Now Roy began hating; he hated the sea, the Reeves, the dogs, the blue of plumbago, the mention of Lisbet, and most of all he hated Sarah. The Reeves laughed and called it “old Roy being bloody-minded again,” but
Sarah was frightened. She had never known anyone who would simply refuse to speak, who would take no notice of a question. Meg said to her, “He misses that job of his. It came to nothing. He tried to give a lot of natives a sense of right and wrong, and then some Socialist let them vote.”

“Yes, he liked that job,” Sarah said slowly. “One day he’d watch a hanging, and the next he’d measure the exercise yard to see if it was up to standard.” She said suddenly and for no reason she knew, “I’ve disappointed him.”

Their meals were so silent that they could hear the swelling love songs from the Reeves’ television, and the Reeves’ voices bawling away at each other. Sarah’s throat would go tight. In daytime the terrace was like an oven now, and her ankle kept her from sleeping at night. Then Roy gave up eating and lay on the bed looking up at the ceiling. She still went on shopping, but now it took hours. Mornings, before leaving, she would place a bowl of coffee for him, like an offering; it was still there, at the bedside, cold and oily-looking now, when she came back. She covered a tray with leaves from the plane tree—enormous powdery leaves, the size of her two hands—and she put cheese on the leaves, and white cheese covered with pepper, a Camembert, a salty goat cheese he had liked.

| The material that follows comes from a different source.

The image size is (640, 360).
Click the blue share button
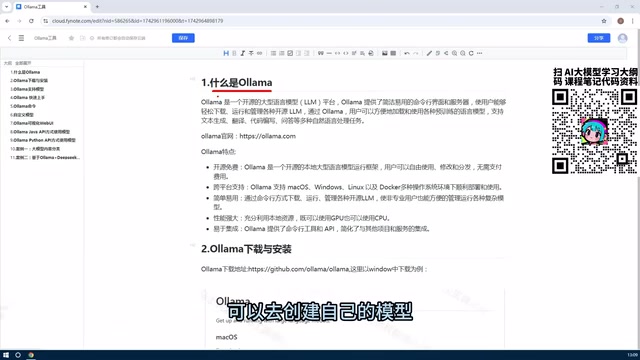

He did not touch any. Out of a sort of desperate sentiment, she kept the tray for days, picking chalky pieces off as the goat cheese grew harder and harder and became a fossil. He must have eaten sometimes; she thought of him gobbling scraps straight from the refrigerator when her back was turned. She wrote a letter to her father that of course she did not send. It said, “I’ve been having headaches lately. I wind a thread around a finger until the blood can’t get past and that starts a new pain. The headache is all down the back of my neck. I’m not sure what to do next. It will be terrible for you if I turn out to have a brain tumor. It will cost you a lot of money and you may lose your only child.”